Parallel vs serial computation

It seems plausible that deeper NNs have more serial computation available to them and that wider NNs can perform more parallel computations. This might be worth considering if we treat fast programs as those that use less serial computation but we fail to consider parallel computation and consequently miss parallel processes dedicated to deceptive tasks.

Conclusion

We have argued that a training process with an average-case speed prior disfavors programs that spend computation on deceptive behavior.

We have seen how an average-case speed prior might be implemented in practice and noted that AI labs might be incentivized to use it irrespective of safety concerns because of competitiveness benefits.

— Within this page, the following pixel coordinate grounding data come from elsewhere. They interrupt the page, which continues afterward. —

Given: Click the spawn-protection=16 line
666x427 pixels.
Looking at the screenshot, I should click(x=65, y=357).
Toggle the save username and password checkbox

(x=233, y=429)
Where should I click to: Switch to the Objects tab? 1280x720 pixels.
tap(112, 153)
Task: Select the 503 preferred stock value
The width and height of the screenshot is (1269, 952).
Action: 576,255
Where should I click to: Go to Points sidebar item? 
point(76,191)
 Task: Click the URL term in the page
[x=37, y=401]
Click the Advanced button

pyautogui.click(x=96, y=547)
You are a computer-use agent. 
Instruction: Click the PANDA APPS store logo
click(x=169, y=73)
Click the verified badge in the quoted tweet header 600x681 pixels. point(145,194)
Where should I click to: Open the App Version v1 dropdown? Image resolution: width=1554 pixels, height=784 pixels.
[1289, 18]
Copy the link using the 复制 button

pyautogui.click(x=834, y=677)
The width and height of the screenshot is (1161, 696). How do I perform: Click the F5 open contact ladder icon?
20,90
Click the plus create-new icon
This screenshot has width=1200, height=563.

In order to help avoid producing deceptive programs, perhaps safety-concerned AI labs should spend their resources making the training process as capable of checking for deception as they can (via transparency tools, etc.), and when they inevitably say “fuck it, we’ve done all we can”, apply a speed prior and pray that it takes care of any deceptive programs that the checks couldn’t catch.

  1. ^

    In this post, I’ll assume that the outcomes of local search processes like SGD have low dependence on the search process’s specific path. This assumption will be reflected in the analysis. It has the benefit of simplifying the analysis but possibly misses other considerations. We note that some empirical evidence favors the low-path dependence view. Nonetheless, I still think speed priors will be favorable in high-path dependence worlds.

  2. ^

    Because ML training processes already have a simplicity prior, we can’t implement a “pure” speed prior in practice. For simplicity, we ignore the presence of simplicity priors in training processes throughout this post and just focus on the effect of introducing an additional speed prior. See this post for a more detailed discussion of their interaction.

  3. ^

    We work at this high level to avoid the subtleties of deciding which notion of computation will be most relevant in practice. We will be slightly more concrete when considering practical implementations.

  4. ^

    This is partly to ensure that our argument holds but also seems like a natural assumption; misbehavior that contributes to good performance suggests that our performance metric is flawed.

  5. ^

    Importantly, this does not imply that non-misbehaving programs will have the lowest chance of being selected under a speed prior. For example, if the search space of programs isn’t sufficiently diverse, it might be the case that despite being penalized, the program that gets good performance on a given input/​task with the least computation might still do so while misbehaving. We’d hope that our search space is diverse enough to contain “honest” programs that get good performance without ever misbehaving.

  6. ^

    We note that it is not guaranteed that such a program doesn’t misbehave. One hope is that our search space is sufficiently diverse, in which case, for every misbehaving program there exists a corresponding “honest” program in our search space that spends its computation in the same way that the misbehaving program does, except it does nothing instead of misbehaving.

  7. ^

    The process seems somewhat analogous to annealing in metallurgy.

  8. ^

    It may also put the program on the interpolation threshold of the double descent phenomenon, which results in poor generalization. We discuss how we might overcome this in the Additional Thoughts section of this post.